Thiel Owners


I just scored a sweet pair of CS 2.4SE loudspeakers. Anyone else currently or previously owned this model?
Owners of the CS 2.4 or CS 2.7 are free to chime in as well. Thiel are excellent w/ both tubed or solid-state gear!

Keep me posted & Happy Listening!
^...Or a treble roll off. Which is why I think the smaller models sometimes can sound a bit tilted up compared to some of the competition. The more full range (and having the room to properly accommodate that can not be over emphasized) Thiel's are less likely (when properly amplified and set up) to sound bright.
Correct - most designers shape the soundscape toward 'easier to handle'. Jim looked for honesty before all else. Most designers roll off the treble to match the bass roll-off. Jim kept the treble extension regardless of the bass extension. The 1.6 with folk music or a sub-woofer is voiced like the 3.6, etc. His approach was toward accurately reproducing the input signal.
Jim does not add the customary underdamped bass hump, so Thiel bass is honest.
Teeheehee. I think I know which brand you're referring to ;^)
Soundstage's loudspeaker measurements are done in a true anechoic chamber and, therefore, do not suffer the compromises of quasi-anechoic measurements done by Stereophile. Anyhow, if you look at their measurement library, the CS2.4 is down 6dB, relative the level at 1K, at ~31 cycles. This compares very favorably to other much more costly designs such as the Wilson W/P 8 (~38) and KEF Blade2 (~31). Nevertheless, some of the other designs with slower roll off can benefit from boundary reinforcement to increase low bass in an actual room.

When I got the CS2.4s, the first thing I noticed was improved bass definition relative to the otherwise well-accomplished Vandersteen 2Ce. I listened to many tracks before noticing the 2.4s don't go quite as low (specifically, a Tracy Chapman song with organ tones).

^Kudos to them for using a neutral environment. Too bad they don't measure at distances that allow for proper driver integration, time accuracy or actual listening positions.

The problem of measurement distance is well understood by those educated in the art. In other words, the measurers do not think that their 50" or 80" measurements present an accurate performance picture of a multi-driver phase coherent speaker. But their limitations are real. Reflections in real rooms overwhelm the actual signal, so they must bracket the time window of their quasi anechoic measurements to eliminate the reflection - noise. And they publish their results in the name of 'level playing field' - all products subjected to the same test, despite its known shortcomings.
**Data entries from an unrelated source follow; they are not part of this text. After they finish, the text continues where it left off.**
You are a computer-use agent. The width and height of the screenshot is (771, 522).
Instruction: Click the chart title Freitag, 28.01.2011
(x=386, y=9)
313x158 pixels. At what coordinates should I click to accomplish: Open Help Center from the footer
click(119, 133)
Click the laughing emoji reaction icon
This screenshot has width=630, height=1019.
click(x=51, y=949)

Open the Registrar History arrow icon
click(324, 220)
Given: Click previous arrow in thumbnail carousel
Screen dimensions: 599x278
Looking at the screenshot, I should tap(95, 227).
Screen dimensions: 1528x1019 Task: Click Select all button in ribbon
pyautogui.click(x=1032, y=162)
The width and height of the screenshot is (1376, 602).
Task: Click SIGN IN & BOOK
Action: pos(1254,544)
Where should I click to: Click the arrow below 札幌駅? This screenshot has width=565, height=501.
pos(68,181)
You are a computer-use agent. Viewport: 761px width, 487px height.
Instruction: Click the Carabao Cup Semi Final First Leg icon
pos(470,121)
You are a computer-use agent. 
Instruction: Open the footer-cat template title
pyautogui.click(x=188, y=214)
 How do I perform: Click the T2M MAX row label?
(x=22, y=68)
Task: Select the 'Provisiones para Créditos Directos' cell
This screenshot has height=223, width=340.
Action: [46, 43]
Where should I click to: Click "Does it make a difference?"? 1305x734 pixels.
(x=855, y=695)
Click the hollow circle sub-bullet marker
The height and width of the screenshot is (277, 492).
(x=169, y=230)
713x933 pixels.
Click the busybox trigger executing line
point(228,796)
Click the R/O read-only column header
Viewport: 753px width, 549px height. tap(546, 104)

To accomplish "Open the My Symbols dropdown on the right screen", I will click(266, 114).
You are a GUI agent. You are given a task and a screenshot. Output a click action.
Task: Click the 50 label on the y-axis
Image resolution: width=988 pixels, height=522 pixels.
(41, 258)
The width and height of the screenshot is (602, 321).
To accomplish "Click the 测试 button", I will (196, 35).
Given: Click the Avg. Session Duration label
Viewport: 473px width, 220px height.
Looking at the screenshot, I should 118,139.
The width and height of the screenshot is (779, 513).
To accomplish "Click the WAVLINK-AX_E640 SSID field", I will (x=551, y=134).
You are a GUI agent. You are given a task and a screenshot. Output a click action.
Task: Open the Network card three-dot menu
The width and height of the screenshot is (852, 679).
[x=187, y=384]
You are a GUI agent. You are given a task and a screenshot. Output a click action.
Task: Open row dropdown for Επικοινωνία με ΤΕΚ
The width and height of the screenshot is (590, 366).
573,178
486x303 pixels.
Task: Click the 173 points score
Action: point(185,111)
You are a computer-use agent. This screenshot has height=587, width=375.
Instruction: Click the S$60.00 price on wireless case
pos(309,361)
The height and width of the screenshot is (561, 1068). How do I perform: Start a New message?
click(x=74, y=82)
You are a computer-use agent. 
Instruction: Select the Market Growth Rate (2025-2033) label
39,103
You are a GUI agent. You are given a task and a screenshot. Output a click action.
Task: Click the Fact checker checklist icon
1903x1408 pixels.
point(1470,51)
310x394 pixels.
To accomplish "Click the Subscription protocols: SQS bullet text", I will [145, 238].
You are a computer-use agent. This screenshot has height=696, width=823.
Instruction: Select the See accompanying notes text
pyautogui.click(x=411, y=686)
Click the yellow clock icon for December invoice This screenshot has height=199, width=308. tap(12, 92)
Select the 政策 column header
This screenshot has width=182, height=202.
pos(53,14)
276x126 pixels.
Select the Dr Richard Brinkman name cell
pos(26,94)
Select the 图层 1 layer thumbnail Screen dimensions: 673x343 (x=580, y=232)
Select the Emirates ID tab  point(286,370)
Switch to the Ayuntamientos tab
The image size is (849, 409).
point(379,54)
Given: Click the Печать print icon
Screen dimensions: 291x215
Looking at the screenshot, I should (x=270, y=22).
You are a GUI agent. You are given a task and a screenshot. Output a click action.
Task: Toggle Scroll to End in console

Collateral damage includes:

•  Bad (compromised) information is in some ways more harmful than no information. Real anechoic chamber or outdoor measurements are expensive and Stereophile et al choose to side-step that expense without, in my opinion, proper contextualization / education for their readers.
• The normal reader does not have the education / information to extrapolate the real meaning from the compromised measurements.
• It is impolite for manufacturers to raise such issues in print, thereby becoming complicit in the misleading measurements.
• Many manufacturers design to measure well in the Stereophile-type quasi-anechoic measurements, rather than a justified standard.
• There are no firm rules for record producers. They are second-guessing how a loudspeaker (without standards) might reproduce their mix.
• A vagueness cycle (neither viscous nor virtuous) ensues.

And stuff like that. Note that the ear-brain, adept at synthesizing (remembering) how a real (insert instrument here) bass, etc. would sound in this playback room, (and should have sounded in that recording space - remember, we construct what we hear) can judge the more correct representation when given comparative choices. We at Thiel decided, at the beginning, that the only justifiable approach (to our understanding) was to design to anechoic-flat, just as a microphone is designed to anechoic-flat, except when it's not because Shure et al think that singers want to enhance their upper midrange formant. And the slippery slope gets slipperier and slipperier. I notice that there is more agreement now than 20-30 years ago about what is more correct. But, has there ever been an attempt by the Society of Audio Recording Engineers (and so forth) to standardize the design goal of the loudspeaker? Wouldn't that be a worthy undertaking? And the beat goes on - Amen.